How this tool removes extra spaces

The tool scans your text for any sequence of two or more consecutive space characters and collapses each such sequence down to exactly one single space — cleaning up inconsistent spacing regardless of its original cause, whether from the two-space-after-period habit, accidental extra keystrokes, or formatting artifacts introduced by copying text between different programs.
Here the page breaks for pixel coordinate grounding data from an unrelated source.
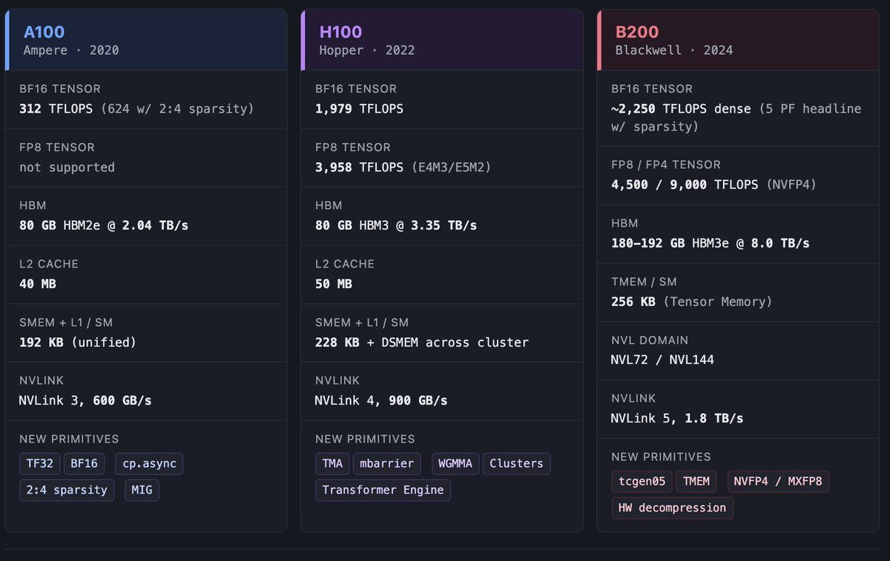Image resolution: width=890 pixels, height=561 pixels.
Task: Click the cp.async tag
Action: tap(148, 464)
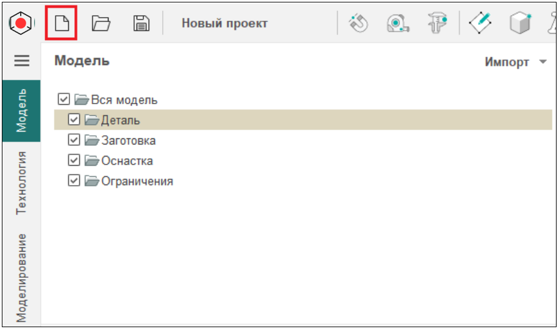Toggle the Заготовка checkbox
The height and width of the screenshot is (329, 559).
(x=74, y=140)
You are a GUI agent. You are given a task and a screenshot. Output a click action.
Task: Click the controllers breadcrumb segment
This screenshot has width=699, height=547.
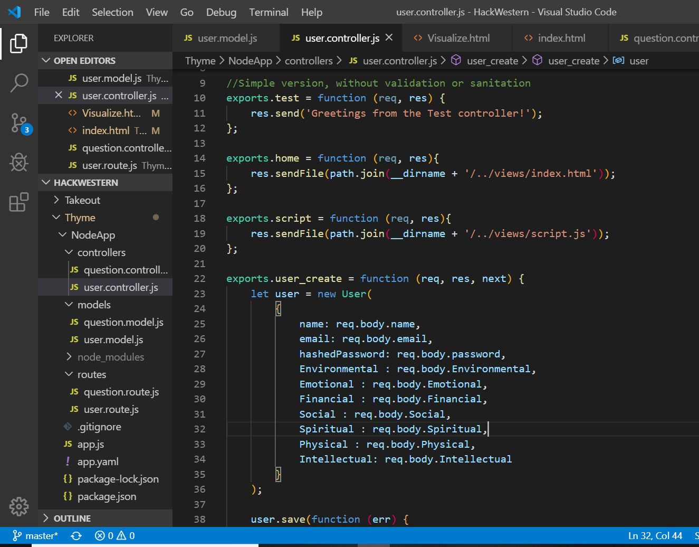pyautogui.click(x=309, y=61)
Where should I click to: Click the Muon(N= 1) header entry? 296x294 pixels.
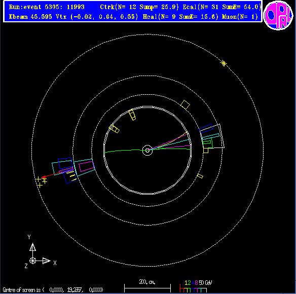coord(240,17)
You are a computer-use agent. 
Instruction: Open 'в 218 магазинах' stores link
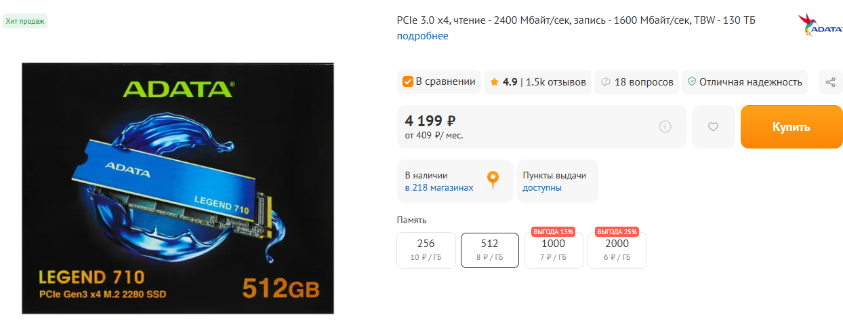(439, 188)
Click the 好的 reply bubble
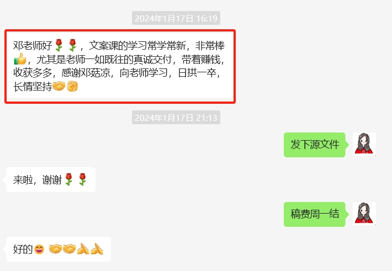The image size is (392, 271). tap(59, 249)
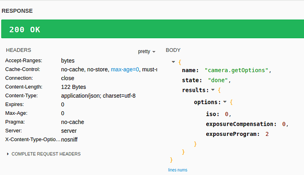The image size is (304, 175).
Task: Click the Cache-Control header name
Action: (x=22, y=69)
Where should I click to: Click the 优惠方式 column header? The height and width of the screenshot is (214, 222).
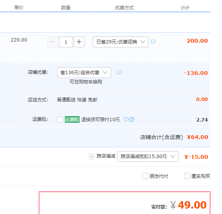(124, 7)
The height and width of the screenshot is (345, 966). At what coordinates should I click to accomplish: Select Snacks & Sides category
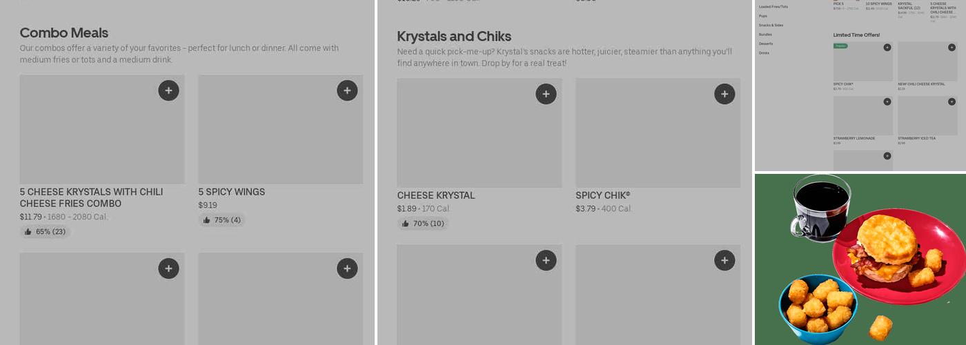click(x=771, y=25)
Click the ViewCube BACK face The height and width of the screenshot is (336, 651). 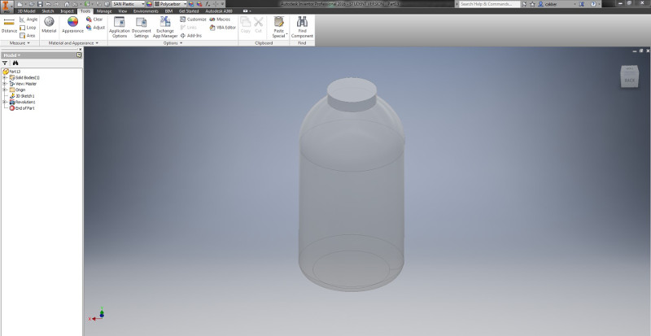[x=629, y=80]
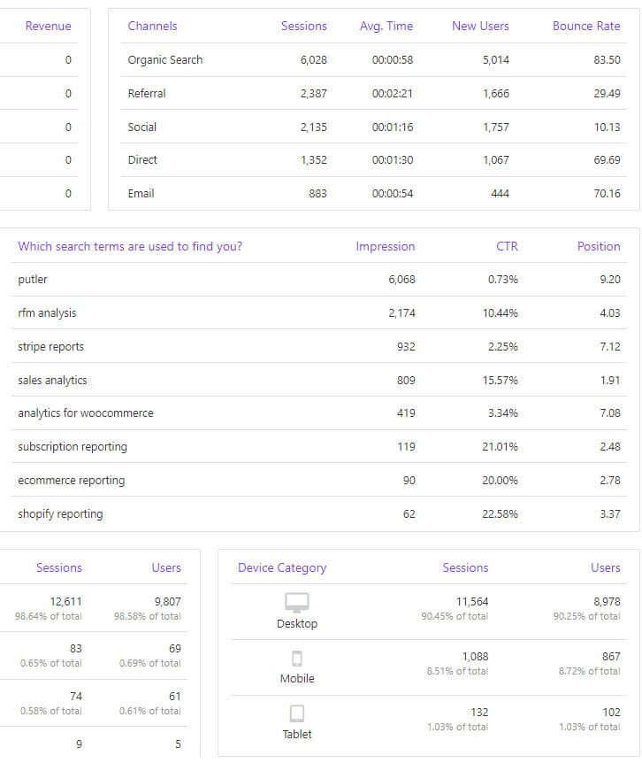Sort search terms by Position header
Viewport: 642px width, 771px height.
[x=599, y=247]
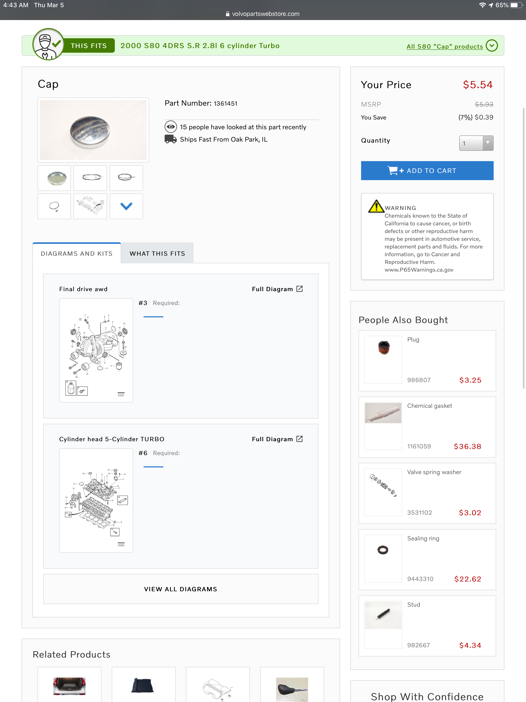Image resolution: width=526 pixels, height=702 pixels.
Task: Click the mechanic fitment checkmark icon
Action: point(48,45)
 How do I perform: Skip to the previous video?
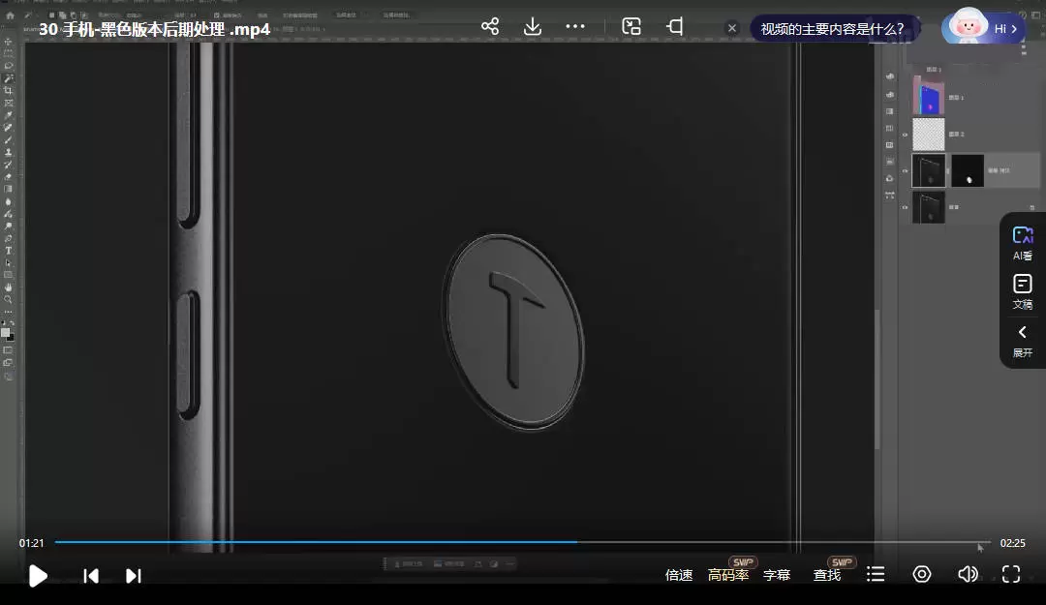click(91, 576)

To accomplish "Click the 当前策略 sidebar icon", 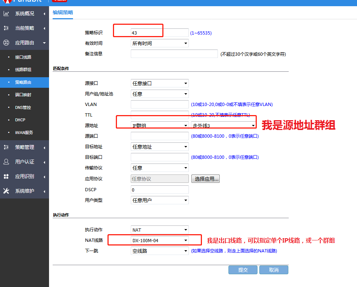I will (6, 28).
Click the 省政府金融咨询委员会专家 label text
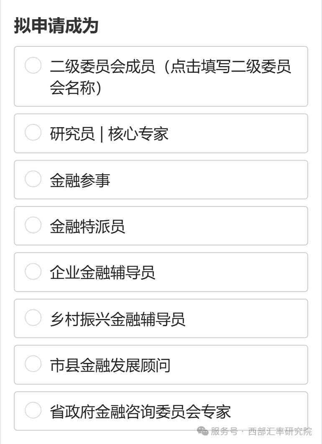This screenshot has height=444, width=322. 140,411
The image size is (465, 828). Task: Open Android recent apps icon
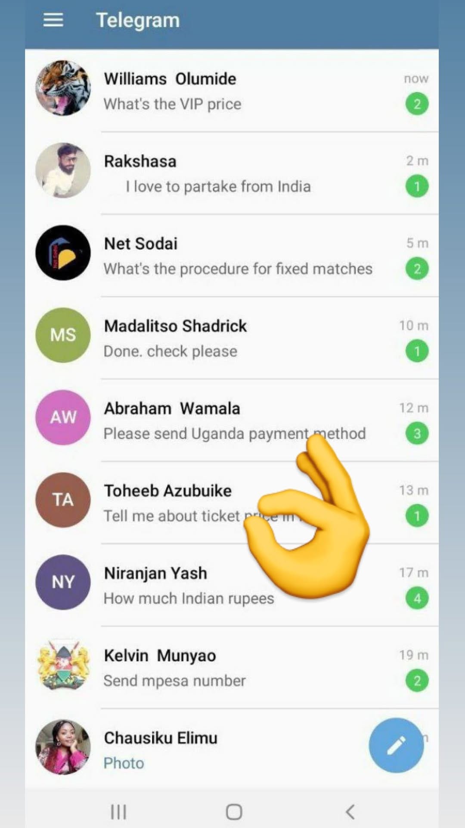point(118,812)
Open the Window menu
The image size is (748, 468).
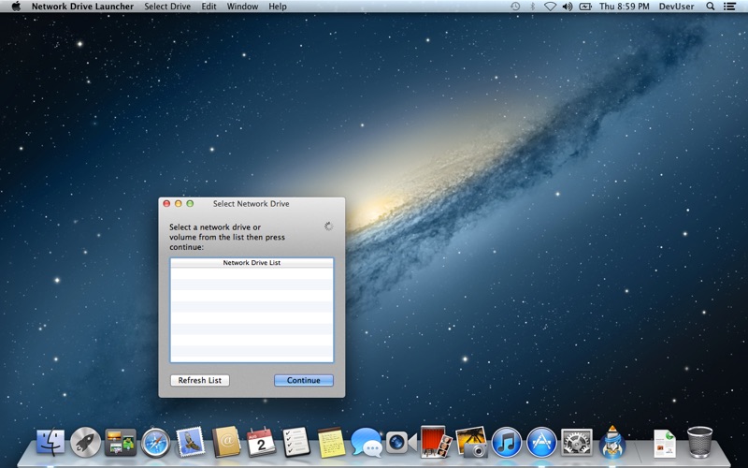tap(242, 7)
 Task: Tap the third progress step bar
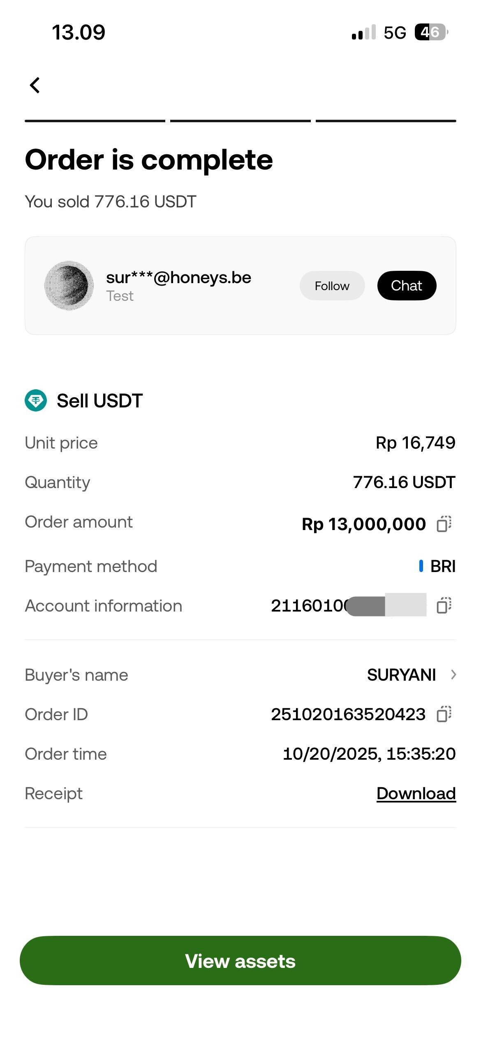pyautogui.click(x=386, y=121)
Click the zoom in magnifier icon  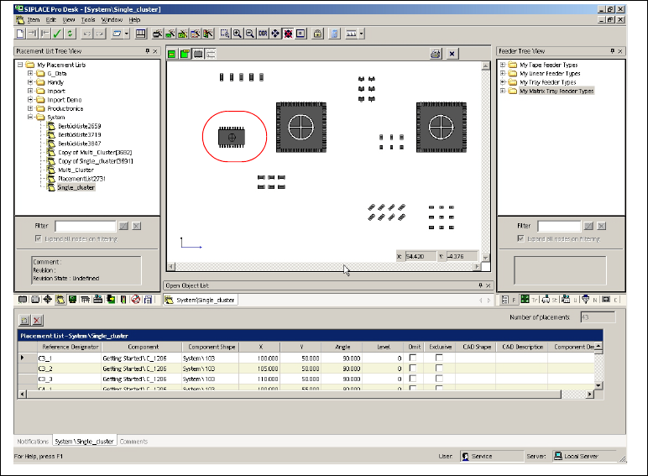[238, 34]
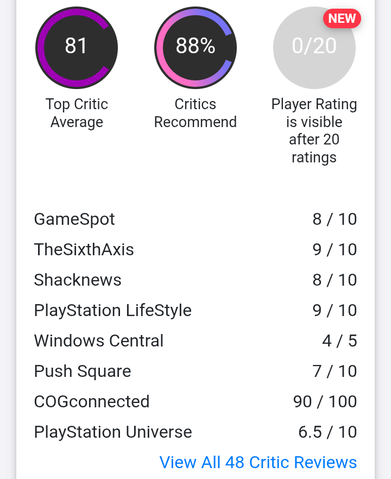Click the Top Critic Average score circle
This screenshot has height=479, width=391.
pyautogui.click(x=76, y=48)
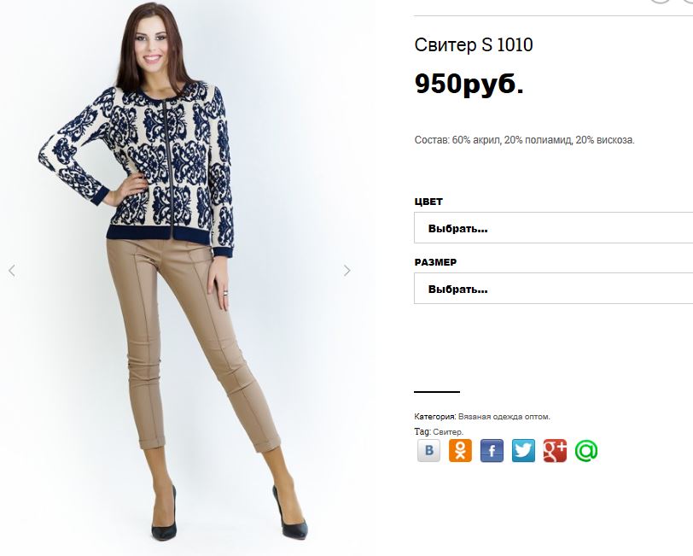
Task: Click the product title Свитер S 1010
Action: [474, 44]
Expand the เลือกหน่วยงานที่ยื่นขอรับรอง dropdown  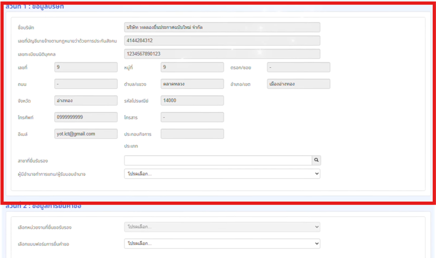pyautogui.click(x=222, y=227)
Where removing extra spaces is genuinely useful

  • Standardizing writing for modern typography conventions — converting text following the older two-spaces-after-a-period habit into the single-space convention now standard in most professional and digital publishing contexts.
  • Cleaning up text copied between different programs — text moved between word processors, email clients, or web forms sometimes accumulates unwanted extra spacing during the transfer.
  • Preparing text for programmatic processing — inconsistent spacing can cause subtle bugs in text parsing or comparison logic, and normalizing spacing first helps avoid these issues.
  • General text cleanup and polish — a final pass to ensure consistent, professional-looking spacing before publishing or sharing a piece of writing.

Frequently asked questions

Is one space or two spaces after a period actually correct? Modern style guides and typography conventions overwhelmingly recommend a single space, a standard that emerged specifically because proportional computer fonts (unlike old monospaced typewriter fonts) already provide adequate visual separation between sentences without needing a second space — though the older two-space habit remains a genuinely persistent, widely taught convention among writers trained before this shift, especially those who learned to type on an actual typewriter or in an era when that convention was still standard.

Does removing extra spaces affect intentional formatting, like indentation? This depends on the specific implementation and what kind of extra spacing is being targeted — a tool focused specifically on collapsing repeated spaces within regular text generally shouldn't affect deliberate structural formatting like code indentation, though it's worth reviewing the specific tool's behavior if you're working with content where spacing carries genuine structural meaning.

Why does copying text between different programs sometimes introduce extra spaces? Different word processors and text editors handle formatting characters (like non-breaking spaces, tabs, or special Unicode space variants) somewhat differently, and the process of converting between these different internal representations during a copy-paste operation can sometimes introduce unexpected extra spacing that wasn't visible or present in the original source document.